Taglines: Boy Meets Girl. Boy Helps Girl. Girl Helps Boy Get Boy.

Genres: Comedy, Romance

Storyline: Not only is Clark Townsend one of the hottest young men in West Hollywood, but he has successfully managed to turn his best friend and first client Eddy Malone—a talented, eccentric party girl—into one of the most sought-after actresses in Hollywood. Now, after buying a new condo, Clark throws a dinner party, inviting friends and colleagues, including Eddy’s domineering publicist TJ—a black lesbia...n quickly losing her patience with Eddy’s wild ways. With TJ comes longtime friend Pearce Wright—an awkward, spiritual, down-to-Earth life counselor, who is smitten with Clark at first sight. Clark, however, is far too wrapped up in Eddy to notice, especially when Eddy pulls an offbeat stunt that almost kills her career, and forces TJ to drop her as a client indefinitely. In an effort to win Clark over, Pearce propositions TJ, offering his services to Eddy in return of TJ giving her a second chance.

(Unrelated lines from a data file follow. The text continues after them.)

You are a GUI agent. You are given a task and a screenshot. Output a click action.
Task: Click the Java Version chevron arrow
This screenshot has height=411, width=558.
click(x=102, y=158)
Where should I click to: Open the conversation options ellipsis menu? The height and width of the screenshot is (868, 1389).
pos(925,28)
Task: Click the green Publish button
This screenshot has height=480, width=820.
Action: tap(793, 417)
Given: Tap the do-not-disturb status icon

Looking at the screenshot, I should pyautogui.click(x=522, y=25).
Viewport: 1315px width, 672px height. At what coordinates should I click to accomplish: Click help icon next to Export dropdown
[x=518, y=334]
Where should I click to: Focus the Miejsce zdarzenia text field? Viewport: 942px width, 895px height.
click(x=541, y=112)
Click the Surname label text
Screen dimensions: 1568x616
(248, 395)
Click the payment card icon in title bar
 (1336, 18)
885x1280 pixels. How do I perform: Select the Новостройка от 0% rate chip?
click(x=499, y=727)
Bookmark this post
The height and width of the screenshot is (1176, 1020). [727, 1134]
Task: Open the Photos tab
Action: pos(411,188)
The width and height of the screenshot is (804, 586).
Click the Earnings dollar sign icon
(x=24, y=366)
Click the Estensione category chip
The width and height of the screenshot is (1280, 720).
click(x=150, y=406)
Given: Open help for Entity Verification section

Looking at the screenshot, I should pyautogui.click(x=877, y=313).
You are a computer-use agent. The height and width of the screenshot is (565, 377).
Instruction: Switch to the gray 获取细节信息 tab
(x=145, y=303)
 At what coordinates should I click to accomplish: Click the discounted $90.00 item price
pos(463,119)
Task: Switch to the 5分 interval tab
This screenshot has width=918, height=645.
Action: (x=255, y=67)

TJ reluctantly agrees, and Clark is thrilled to oblige Eddy’s time in exchange for a second shot with TJ. Without Eddy’s consent, Clark agrees to let Pearce take them all on a weekend wilderness therapy retreat, in hopes of helping Eddy gain a new perspective on her life and career. That weekend, a motley crew of Clark and Eddy's closest friends trek to a cabin in the Angeles National Forest, where Pearce hopes to not only give Eddy a new outlook, but convince Clark of one as well—one that involves a romance between the two of them.

@Amazon: Finding Mr. Wright 2011)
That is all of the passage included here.